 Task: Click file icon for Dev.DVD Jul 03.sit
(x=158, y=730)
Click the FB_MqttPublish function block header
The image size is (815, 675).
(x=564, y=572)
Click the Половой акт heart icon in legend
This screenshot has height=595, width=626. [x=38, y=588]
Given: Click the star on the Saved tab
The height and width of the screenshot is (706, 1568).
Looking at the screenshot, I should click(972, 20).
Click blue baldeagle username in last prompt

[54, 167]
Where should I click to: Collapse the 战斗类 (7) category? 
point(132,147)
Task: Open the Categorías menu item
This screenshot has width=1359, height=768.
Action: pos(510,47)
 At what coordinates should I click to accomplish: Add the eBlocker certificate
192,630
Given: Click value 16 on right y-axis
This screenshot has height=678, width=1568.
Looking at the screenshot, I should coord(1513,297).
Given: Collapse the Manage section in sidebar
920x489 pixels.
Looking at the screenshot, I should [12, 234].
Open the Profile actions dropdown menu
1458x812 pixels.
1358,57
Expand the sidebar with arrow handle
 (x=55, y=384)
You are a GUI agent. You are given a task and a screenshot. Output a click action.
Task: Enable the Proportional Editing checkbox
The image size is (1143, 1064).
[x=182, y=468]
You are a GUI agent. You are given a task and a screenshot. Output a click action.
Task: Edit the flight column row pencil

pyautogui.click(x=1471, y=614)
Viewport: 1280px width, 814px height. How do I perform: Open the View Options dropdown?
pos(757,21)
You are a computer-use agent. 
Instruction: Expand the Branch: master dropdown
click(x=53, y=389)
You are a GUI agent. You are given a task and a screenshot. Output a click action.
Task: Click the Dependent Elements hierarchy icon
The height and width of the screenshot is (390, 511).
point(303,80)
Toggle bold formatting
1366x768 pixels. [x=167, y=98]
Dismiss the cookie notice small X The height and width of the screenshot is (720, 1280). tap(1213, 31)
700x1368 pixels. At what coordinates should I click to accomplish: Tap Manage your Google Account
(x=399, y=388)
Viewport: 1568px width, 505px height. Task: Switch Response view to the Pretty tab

● **YOUR INSTRUCTIONS**
What you give back should be the full listing, copied exactly.

● **EXERCISE RESULT**
 Task: Click file icon for Dev.DVD Jul 03.sit
(x=158, y=730)
Click the FB_MqttPublish function block header
The image size is (815, 675).
(x=564, y=572)
Click the Половой акт heart icon in legend
This screenshot has height=595, width=626. [x=38, y=588]
Given: Click the star on the Saved tab
The height and width of the screenshot is (706, 1568).
Looking at the screenshot, I should click(972, 20).
Click blue baldeagle username in last prompt

[54, 167]
Where should I click to: Collapse the 战斗类 (7) category? 
point(132,147)
Task: Open the Categorías menu item
This screenshot has width=1359, height=768.
Action: pos(510,47)
 At what coordinates should I click to accomplish: Add the eBlocker certificate
192,630
Given: Click value 16 on right y-axis
This screenshot has height=678, width=1568.
Looking at the screenshot, I should coord(1513,297).
Given: Collapse the Manage section in sidebar
920x489 pixels.
Looking at the screenshot, I should [12, 234].
Open the Profile actions dropdown menu
1458x812 pixels.
1358,57
Expand the sidebar with arrow handle
 (x=55, y=384)
You are a GUI agent. You are given a task and a screenshot. Output a click action.
Task: Enable the Proportional Editing checkbox
The image size is (1143, 1064).
[x=182, y=468]
You are a GUI agent. You are given a task and a screenshot. Output a click action.
Task: Edit the flight column row pencil

pyautogui.click(x=1471, y=614)
Viewport: 1280px width, 814px height. How do I perform: Open the View Options dropdown?
pos(757,21)
You are a computer-use agent. 
Instruction: Expand the Branch: master dropdown
click(x=53, y=389)
You are a GUI agent. You are given a task and a screenshot. Output a click action.
Task: Click the Dependent Elements hierarchy icon
The height and width of the screenshot is (390, 511).
point(303,80)
Toggle bold formatting
1366x768 pixels. [x=167, y=98]
Dismiss the cookie notice small X The height and width of the screenshot is (720, 1280). tap(1213, 31)
700x1368 pixels. At what coordinates should I click to accomplish: Tap Manage your Google Account
(x=399, y=388)
Viewport: 1568px width, 505px height. Task: Switch Response view to the Pretty tab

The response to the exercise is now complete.